Concerning late side effects, we were able to record reduced genitourinary side effects and increased gastrointestinal side effects for EBRT in comparison to seeds. This matches the results of other studies [26,27,28]. The fact that the side effects diminish over time and approach levels close to the level before treatment is also described by Sanda et al. [27]. Regarding maximum side effects, we observed a significant increase for late genitourinary side effects in patients treated with 78 Gy compared to 74 Gy. This was not the case for late gastrointestinal side effects, most likely due to reduced dorsal PTVs in patients treated with 78 Gy.
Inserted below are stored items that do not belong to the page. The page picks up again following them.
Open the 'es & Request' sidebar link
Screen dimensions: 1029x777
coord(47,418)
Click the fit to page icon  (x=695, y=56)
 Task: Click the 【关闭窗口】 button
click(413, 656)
This PTV reduction seems to have an effect similar to a rectal retractor [29]. VMAT technique, as described by Buschmann et al. [30], is today’s standard of care in our department. Lower toxicity rates for patients treated in our institution with EBRT nowadays can therefore be expected, as IMRT is a predictor for reduced toxicity [26, 31].
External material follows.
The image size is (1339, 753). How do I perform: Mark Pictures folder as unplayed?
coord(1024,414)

The weaknesses of our study are its retrospective nature and the small number of patients treated with 78 Gy. On top of that, 44% of all patients treated with 74 Gy received ADT, which is not recommended as routine therapy for primary low-risk prostate cancer according to today’s standard of treatment [2, 9]. This is due to the fact that ADT was administered by the treating urologist and patients had already started ADT before the first visit to our department of radiation oncology. Leaving the final treatment choice between BT and EBRT to the patient is also a source of possible bias.

On the other hand, our study shows several strengths. It is a monocentric study, which facilitates comparison of side effects, as every side effect is reported in the same way. The large number of patients treated with seeds by only one radiation oncologist also allows a high level of quality in treatment to be assumed, as displayed in a nationwide Japanese study [32]. Moreover, all data collected were the result of daily clinical practice. Therefore, this study does not show any bias through possible study conditions. Beyond that, 17% of all patients included had a follow-up of 10 or more years, allowing sufficient data collection for this study’s statement of bNED. 5 out of 10 biochemical failures after seed implantation were irradiated again, showing that even after failure of the primary treatment, there is still a radio-oncological salvage option, whereas only 1 out of 14 bNED failures after EBRT was once again irradiated.

Conclusion

Our data show increased gastrointestinal side effects for EBRT and increased genitourinary side effects for seeds. However, the intensity of both types of side effects tends to decrease over time. No significant difference in bNED can be seen between the displayed treatment modalities. Nevertheless, there seems to be a tendency for improved bNED favoring seeds in our data. Therefore, seeds should always be discussed as a valid treatment option for low-risk prostate cancer patients, especially to enable informed decision making for patients in terms of side effects.